I thank the Under-Secretary for organising the fuel summit in Glasgow, at which it was revealed that the island fuel duty discount could go up to 7p or 8p a litre while remaining in the Treasury budget of £5 million. Will my right hon. Friend the Secretary of State lobby the Chancellor to increase the discount to 7p or 8p in the Budget, so that the fuel budget is spent to the benefit of island motorists?
It was important to have that summit to discuss all the key issues and to emphasise how that fuel discount has provided for people in island and remote communities. My hon. Friend has made a strong case for the Budget and I am sure that the Chancellor will have heard it.
Has the Secretary of State raised the unfairness of the bedroom tax with the Chancellor of the Exchequer? Will he not tell him that it is one of the most rancid pieces of legislation to have been rammed through since the poll tax? Will he remind us how many Scottish Members of this House voted for it?
For as long as the hon. Gentleman’s party make lots of promises but with no way of paying for them, folk will not listen terribly carefully to what he has to say.
Anybody watching this debate will have noticed that the Secretary of State was not prepared to confirm that 82% of Scottish Members of this House voted against the bedroom tax. Just as with the poll tax, an unpopular, regressive measure is being imposed on the people in Scotland when the overwhelming majority of their public representatives are totally opposed to it. Could the Secretary of State explain how, in a modern, 21st-centruy democracy, it is possible to impose something just like the poll tax—the bedroom tax—on Scotland?
I want a sustainable welfare system that protects the most vulnerable and supports people into work and makes it pay. The reforms under universal credit will help to ensure that—backed up by our fair tax delivery, which has meant that more than 180,000 Scots have been taken out of tax altogether and that 2 million Scottish families on low and middle incomes are paying less tax.
Will the Secretary of State make a representation on behalf of my constituent, Mrs Frances Connor? Treatment for her cancer has left her with no feeling in her feet or hands. Her only help comes from her son, who stays with her three nights a week. The bedroom tax means that she cannot afford the room where her son stays. Why is the Secretary of State making it impossible for a son to care for his mother?

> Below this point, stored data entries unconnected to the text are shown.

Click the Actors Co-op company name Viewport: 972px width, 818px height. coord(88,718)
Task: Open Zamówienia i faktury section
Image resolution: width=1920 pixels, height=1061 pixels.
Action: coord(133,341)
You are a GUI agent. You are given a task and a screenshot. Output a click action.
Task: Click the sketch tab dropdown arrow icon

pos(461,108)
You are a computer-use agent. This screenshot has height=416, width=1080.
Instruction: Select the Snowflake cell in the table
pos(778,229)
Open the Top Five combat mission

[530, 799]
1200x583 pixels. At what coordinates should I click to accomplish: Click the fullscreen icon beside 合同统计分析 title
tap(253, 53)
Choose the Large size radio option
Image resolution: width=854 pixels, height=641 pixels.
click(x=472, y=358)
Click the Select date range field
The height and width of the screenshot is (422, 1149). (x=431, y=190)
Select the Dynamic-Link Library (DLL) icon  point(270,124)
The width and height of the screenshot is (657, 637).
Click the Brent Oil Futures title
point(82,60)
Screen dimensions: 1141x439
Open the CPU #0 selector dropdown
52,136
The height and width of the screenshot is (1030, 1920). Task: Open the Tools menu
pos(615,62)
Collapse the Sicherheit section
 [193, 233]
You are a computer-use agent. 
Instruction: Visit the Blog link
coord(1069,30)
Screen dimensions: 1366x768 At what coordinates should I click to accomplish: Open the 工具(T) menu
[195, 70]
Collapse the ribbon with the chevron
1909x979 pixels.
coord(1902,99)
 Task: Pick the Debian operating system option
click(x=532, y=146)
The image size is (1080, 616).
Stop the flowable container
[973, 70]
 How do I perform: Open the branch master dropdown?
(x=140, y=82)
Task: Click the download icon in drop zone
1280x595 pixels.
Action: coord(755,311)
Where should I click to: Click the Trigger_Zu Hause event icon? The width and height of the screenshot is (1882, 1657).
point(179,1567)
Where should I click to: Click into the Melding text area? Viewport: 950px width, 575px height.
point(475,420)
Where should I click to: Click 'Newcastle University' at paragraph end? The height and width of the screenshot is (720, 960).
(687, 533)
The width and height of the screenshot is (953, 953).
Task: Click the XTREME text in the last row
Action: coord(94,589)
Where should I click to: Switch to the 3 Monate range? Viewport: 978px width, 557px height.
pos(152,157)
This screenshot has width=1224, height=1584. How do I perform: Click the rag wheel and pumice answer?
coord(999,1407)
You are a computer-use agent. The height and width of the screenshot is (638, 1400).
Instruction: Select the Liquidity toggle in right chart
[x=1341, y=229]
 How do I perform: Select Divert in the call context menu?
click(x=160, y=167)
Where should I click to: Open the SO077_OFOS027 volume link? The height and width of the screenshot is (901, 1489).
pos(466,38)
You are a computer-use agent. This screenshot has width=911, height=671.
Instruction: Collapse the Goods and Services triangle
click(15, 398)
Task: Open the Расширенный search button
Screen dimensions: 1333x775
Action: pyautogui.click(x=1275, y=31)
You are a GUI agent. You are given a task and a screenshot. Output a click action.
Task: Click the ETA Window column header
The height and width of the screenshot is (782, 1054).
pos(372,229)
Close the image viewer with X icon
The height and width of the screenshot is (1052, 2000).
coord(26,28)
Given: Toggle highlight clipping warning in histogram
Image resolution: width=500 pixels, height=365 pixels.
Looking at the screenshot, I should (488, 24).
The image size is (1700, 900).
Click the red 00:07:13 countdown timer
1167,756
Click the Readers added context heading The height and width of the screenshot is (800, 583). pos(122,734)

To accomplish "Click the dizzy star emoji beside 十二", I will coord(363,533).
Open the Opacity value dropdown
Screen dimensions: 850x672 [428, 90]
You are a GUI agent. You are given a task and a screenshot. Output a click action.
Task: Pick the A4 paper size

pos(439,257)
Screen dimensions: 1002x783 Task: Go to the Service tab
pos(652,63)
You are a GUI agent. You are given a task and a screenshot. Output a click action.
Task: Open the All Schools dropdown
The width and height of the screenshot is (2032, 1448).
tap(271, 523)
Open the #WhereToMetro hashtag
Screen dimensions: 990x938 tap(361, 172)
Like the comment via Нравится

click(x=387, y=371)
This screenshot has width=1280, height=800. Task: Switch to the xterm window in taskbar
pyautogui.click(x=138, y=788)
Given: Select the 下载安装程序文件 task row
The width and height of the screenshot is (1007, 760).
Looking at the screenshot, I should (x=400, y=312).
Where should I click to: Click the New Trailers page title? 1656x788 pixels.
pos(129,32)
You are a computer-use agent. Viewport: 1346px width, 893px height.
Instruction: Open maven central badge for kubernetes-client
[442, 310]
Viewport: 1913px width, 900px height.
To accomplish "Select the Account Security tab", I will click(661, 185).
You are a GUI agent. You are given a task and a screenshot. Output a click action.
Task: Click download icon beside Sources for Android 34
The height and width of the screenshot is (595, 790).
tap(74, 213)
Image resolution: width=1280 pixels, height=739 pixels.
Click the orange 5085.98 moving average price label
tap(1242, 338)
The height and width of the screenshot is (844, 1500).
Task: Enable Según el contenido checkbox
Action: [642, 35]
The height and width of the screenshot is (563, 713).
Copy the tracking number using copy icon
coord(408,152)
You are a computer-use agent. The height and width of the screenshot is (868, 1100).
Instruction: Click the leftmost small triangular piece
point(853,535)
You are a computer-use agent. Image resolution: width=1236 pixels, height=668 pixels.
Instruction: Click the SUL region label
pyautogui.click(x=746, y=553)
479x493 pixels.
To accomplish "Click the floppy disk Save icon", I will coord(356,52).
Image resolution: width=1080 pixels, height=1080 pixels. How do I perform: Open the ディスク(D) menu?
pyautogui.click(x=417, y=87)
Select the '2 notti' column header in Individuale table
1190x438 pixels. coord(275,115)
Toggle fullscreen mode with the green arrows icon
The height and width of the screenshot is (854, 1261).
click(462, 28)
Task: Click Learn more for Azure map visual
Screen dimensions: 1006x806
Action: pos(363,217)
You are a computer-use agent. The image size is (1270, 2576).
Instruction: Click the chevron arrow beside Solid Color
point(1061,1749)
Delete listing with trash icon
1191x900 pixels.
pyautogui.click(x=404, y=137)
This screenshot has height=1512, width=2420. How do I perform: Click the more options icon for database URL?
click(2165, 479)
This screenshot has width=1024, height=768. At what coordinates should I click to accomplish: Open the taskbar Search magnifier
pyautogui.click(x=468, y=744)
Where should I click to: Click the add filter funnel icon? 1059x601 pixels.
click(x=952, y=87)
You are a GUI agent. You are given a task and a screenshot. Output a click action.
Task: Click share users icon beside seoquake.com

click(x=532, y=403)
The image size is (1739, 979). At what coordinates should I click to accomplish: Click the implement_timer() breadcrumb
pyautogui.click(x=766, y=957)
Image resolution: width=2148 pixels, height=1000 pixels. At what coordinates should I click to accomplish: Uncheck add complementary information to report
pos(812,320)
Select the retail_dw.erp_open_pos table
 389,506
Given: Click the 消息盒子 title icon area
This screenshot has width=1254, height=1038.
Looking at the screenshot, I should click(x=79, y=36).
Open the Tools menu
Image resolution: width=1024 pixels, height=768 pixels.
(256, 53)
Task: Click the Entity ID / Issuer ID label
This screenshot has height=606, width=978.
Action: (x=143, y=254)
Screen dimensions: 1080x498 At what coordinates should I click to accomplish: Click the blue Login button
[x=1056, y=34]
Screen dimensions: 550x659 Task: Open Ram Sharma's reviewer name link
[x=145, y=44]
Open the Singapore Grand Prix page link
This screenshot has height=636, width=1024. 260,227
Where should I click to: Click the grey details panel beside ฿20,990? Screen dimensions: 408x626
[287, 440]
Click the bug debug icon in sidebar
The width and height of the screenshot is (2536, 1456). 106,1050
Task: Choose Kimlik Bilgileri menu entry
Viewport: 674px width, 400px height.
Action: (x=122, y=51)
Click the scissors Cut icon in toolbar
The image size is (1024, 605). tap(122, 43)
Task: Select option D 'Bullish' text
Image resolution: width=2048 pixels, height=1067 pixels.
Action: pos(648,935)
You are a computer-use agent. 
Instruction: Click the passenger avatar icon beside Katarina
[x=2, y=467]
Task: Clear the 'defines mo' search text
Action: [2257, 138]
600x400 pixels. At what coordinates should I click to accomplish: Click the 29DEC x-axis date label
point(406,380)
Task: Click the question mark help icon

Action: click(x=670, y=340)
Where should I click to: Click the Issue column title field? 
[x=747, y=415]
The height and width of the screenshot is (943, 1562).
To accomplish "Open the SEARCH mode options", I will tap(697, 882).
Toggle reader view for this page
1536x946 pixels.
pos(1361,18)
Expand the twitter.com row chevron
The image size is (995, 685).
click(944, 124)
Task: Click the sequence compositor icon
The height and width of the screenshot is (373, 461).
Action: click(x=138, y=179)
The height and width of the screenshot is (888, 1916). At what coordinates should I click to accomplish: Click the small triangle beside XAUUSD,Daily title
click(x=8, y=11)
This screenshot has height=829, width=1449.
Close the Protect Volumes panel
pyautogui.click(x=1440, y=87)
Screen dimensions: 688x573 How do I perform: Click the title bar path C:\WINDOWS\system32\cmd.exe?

Like the hon. Lady, I express my deepest sympathy to her constituent and her family and recognise the challenging personal circumstances in which they live. We are looking to support some of the most vulnerable in these circumstances with transitional arrangements, and I would be happy to discuss that further with the hon. Lady.
I thank the Secretary of State for that answer. Perhaps in that discussion we could talk about the thousands of others who are hit by this bedroom tax, because the transitional protections do not help those people. I wonder if the right hon. Gentleman ever imagined that he would be signing off such policies with the Tories. Last year he said:
“judge us by our record.”
Is making a son’s care for his mother unaffordable what he had in mind?
May I, as I did in response to Sheila Gilmore, remind the hon. Lady of the scale of the financial challenge that faced this Government when they came into office and the need to tackle those serious problems? She should also remember that we have introduced huge extra measures to help families across Scotland. I have to say to her, as I said to Angus Robertson, that we are not hearing credible solutions coming forward from her and her colleagues. Until such time as we do, we will not take any lessons on fairness from her.